Russia’s Elena Radionova has been a consistent podium contender in figure skating ever since she started competing internationally in the fall of 2012. In fact, the only international competition in which she did not win a medal was her first ISU Grand Prix Final in the 2013-14 season where she came fourth.
Unlike many other girls that struggle during puberty in skating, the Muscovite is able to keep stay true to form, although not always as perfectly as she would like. Radionova, who just turned 17 on January 6, fought through some illness and injuries this season, but took bronze and gold in her two Grand Prix events, as well as the bronze at the Grand Prix Final. She also claimed silver at the 2016 Russian National Championships in December.
Russian Nationals as always been one of the toughest competitions of the season in the deep field of ladies, and the reigning World bronze medalist not only had to face strong competitors, but was also contending with a cold.
“Nationals are the battle of nerves of steel,” Radionova said. “Whoever has stronger nerves will be on top. All our girls have the same jumps and it is just the question of who is able to do everything. I knew that I had to skate clean, and I can say that Nationals was my best competition this season so far.”
The skater felt she performed in Yekaterinburg with more confidence and consistency than in other events thus far this season.
“I did my job a 100 percent,” said the new Russian silver medalist.
Radionova feels that she always has been mentally strong, however, acknowledges that she doesn’t always have “nerves of steel.” Nevertheless, she felt the competition at nationals pushed her. On the other hand, she has proven more than once that she is an excellent competitor. For example, when the triple Lutz in the short program is somewhat shaky and she opts not to go for the combination with a triple toe, she has no problem adding the triple toe to the triple loop later in the program.
However, the 2015 European silver medalist admitted that success doesn’t come always easy for her. At the Grand Prix Final, she said that she had grown about seven centimeters since the past season and felt in Barcelona that her free skating dress was becoming tight.

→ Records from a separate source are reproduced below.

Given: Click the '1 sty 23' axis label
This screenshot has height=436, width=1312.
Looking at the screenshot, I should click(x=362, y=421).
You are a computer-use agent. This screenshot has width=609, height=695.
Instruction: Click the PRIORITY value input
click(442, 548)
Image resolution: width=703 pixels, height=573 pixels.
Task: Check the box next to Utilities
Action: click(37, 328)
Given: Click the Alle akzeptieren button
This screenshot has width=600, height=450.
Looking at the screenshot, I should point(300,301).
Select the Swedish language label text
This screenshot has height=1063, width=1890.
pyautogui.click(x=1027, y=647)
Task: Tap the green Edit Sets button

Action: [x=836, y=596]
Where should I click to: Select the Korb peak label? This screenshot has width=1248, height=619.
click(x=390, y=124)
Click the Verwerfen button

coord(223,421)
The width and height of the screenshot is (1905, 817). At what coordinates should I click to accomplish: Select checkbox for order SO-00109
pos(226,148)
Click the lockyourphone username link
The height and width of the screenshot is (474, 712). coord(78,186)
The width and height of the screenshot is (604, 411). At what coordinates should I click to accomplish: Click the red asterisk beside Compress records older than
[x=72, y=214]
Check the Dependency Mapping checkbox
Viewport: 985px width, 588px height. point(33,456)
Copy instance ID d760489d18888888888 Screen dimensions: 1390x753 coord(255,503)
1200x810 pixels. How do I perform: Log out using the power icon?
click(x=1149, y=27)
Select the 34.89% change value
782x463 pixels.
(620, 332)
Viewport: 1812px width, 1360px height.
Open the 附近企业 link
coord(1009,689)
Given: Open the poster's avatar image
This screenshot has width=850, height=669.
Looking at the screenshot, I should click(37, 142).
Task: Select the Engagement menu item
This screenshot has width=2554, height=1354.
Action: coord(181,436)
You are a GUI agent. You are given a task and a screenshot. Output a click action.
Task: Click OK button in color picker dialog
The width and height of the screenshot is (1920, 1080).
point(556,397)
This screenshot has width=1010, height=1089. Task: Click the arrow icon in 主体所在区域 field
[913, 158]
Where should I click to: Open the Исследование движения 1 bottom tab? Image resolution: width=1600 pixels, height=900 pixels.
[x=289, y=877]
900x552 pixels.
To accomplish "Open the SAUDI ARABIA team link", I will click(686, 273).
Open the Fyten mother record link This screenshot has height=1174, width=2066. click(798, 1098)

“When I returned from Barcelona, I realized that I had grown again,” Radionova shared. “I’m always comparing my height to my mother’s. When I stood next to her, I was one centimeter taller than she is. I would like to be about 1 meter 60 or 1 meter 70. This would be the ideal height, I think, but I’m growing to so quickly.”
So for the upcoming 2016 European Figure Skating Championships, Radionova will probably have to change her free skating dress.
“It is made from material that doesn’t stretch and even breathing in it has become a bit difficult,” she revealed. “It is good that the short program costume stretches.”
No matter. The skater, who is coached by Inna Goncharenko, is determined to deal with her growth spurt with grace.
“I’m always saying that there is no limit to perfection,” said Radionova. “You have to work hard and overcome yourself to get through all difficulties. This awkward age is not an easy time, but you can get through it. The most important thing is to keep your focus. When you have a goal, the will, and people that can help you, everything will be fine.”
The two-time World Junior Champion actually believes that growing older and eventually maturing is an advantage and she remains optimistic.
“When you’re smaller it is easier to do things, but I can see more pluses that come with age than minuses,” Radionova pointed out. “I just need to get used to my body.”
The two-time Grand Prix Final medalist is not only a technically strong skater who masters various triple-triple combinations, but is also a strong performer who always puts a lot of emotions into her skating. Her programs to “Je t’aime” (short program) and music from the Titanic (long) are right up her alley.
“They are actually very different from each other,” Radionova explained. “In the short program I’m just like a young rose, it is a beautiful love story. The long program is a tragic love story; love can be very different, therefore, I have programs with different characters.”
The teenager gets really involved in her performances and often has tears in her eyes at the end as she is overwhelmed with emotions.
“I’m just a very emotional person and what I’m showing on the ice always comes from my soul,” Radionova shared. “These emotions are not pretended. I know how some other skaters learn where to smile and where to cock the eye, but I’m skating my programs like I feel them.”
The 2015-16 Grand Prix Final bronze medalist is now preparing for the European Championships later this month in Bratislava, Slovakia, where she aims to be at the top of the podium after taking silver a year ago. Her toughest competition will come from her teammates—Grand Prix Final champion Evgenia Medvedeva and defending European bronze medalist Anna Pogorilaya.